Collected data
_ _ _ _ _ _ _
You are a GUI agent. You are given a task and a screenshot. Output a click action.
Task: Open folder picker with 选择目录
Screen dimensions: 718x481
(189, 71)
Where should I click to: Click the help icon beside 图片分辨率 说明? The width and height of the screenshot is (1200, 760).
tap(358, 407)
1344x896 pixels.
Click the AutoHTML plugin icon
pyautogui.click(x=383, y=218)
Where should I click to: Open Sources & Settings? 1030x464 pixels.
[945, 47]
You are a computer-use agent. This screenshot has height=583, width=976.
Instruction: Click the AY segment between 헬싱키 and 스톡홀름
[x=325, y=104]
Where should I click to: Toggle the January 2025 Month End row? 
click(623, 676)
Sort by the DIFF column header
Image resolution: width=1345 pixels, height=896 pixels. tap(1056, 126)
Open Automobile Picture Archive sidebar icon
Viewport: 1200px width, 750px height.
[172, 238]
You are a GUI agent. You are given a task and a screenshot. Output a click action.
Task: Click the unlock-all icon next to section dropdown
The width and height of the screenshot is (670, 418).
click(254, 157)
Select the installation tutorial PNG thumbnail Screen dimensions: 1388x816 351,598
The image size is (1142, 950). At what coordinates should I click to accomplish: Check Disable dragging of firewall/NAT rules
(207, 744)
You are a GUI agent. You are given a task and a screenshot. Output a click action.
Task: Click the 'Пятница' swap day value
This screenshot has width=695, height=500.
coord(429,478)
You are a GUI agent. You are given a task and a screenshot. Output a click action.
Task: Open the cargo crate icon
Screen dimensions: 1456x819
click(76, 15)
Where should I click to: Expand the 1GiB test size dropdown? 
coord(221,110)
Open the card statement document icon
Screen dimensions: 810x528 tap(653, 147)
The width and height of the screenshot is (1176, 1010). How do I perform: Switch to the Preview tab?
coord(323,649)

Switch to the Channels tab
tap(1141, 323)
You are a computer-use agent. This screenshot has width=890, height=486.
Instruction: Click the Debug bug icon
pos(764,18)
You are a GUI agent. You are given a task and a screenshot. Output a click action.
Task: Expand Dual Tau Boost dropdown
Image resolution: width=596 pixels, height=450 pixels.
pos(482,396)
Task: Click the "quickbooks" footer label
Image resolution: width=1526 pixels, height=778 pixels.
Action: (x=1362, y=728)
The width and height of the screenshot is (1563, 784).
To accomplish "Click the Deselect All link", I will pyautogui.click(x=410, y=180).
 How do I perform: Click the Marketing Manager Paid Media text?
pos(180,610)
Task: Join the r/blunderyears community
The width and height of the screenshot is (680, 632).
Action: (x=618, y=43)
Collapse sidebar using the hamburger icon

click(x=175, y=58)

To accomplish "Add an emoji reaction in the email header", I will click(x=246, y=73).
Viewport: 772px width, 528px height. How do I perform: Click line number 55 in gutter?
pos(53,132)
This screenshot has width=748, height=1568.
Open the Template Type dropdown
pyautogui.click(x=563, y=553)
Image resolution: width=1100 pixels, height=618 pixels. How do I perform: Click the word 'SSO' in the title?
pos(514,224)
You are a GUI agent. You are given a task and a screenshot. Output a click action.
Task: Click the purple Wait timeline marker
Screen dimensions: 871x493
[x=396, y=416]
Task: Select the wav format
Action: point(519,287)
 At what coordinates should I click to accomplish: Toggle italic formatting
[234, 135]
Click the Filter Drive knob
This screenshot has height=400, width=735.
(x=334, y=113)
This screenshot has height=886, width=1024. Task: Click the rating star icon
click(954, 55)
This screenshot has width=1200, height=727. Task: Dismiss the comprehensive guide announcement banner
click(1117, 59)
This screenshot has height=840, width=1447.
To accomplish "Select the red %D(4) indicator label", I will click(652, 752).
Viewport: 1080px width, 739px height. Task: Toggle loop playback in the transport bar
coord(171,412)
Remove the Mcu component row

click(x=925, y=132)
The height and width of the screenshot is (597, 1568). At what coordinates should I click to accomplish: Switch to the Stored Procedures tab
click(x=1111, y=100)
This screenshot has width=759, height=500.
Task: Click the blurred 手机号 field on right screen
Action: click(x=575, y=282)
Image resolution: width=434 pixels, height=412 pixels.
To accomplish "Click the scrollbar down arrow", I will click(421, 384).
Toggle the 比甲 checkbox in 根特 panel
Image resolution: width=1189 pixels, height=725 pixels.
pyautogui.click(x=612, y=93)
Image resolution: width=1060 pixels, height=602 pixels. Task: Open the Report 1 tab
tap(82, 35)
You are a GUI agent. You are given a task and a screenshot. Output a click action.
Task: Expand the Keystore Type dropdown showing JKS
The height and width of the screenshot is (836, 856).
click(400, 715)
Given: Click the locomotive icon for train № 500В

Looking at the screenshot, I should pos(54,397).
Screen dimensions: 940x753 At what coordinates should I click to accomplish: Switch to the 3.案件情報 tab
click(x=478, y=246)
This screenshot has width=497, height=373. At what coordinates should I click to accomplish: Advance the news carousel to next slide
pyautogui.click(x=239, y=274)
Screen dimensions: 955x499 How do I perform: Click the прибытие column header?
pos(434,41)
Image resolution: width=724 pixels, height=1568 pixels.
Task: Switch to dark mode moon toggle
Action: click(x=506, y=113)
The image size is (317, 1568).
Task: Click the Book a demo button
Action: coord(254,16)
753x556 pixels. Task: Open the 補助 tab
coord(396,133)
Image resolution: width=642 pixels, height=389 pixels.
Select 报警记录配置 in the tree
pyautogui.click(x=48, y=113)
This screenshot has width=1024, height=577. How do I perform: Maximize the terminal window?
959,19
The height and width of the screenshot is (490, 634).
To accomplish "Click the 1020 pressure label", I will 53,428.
_ _ _ _ _ _ _
» **Exercise aim**: Please retype, without any change, the line containing "Screen dimensions: 955x499" and every line after it to the end of the entries above, and only those.

» **Solution to this problem**:
Screen dimensions: 955x499 How do I perform: Click the прибытие column header?
pos(434,41)
Image resolution: width=724 pixels, height=1568 pixels.
Task: Switch to dark mode moon toggle
Action: click(x=506, y=113)
The image size is (317, 1568).
Task: Click the Book a demo button
Action: coord(254,16)
753x556 pixels. Task: Open the 補助 tab
coord(396,133)
Image resolution: width=642 pixels, height=389 pixels.
Select 报警记录配置 in the tree
pyautogui.click(x=48, y=113)
This screenshot has width=1024, height=577. How do I perform: Maximize the terminal window?
959,19
The height and width of the screenshot is (490, 634).
To accomplish "Click the 1020 pressure label", I will 53,428.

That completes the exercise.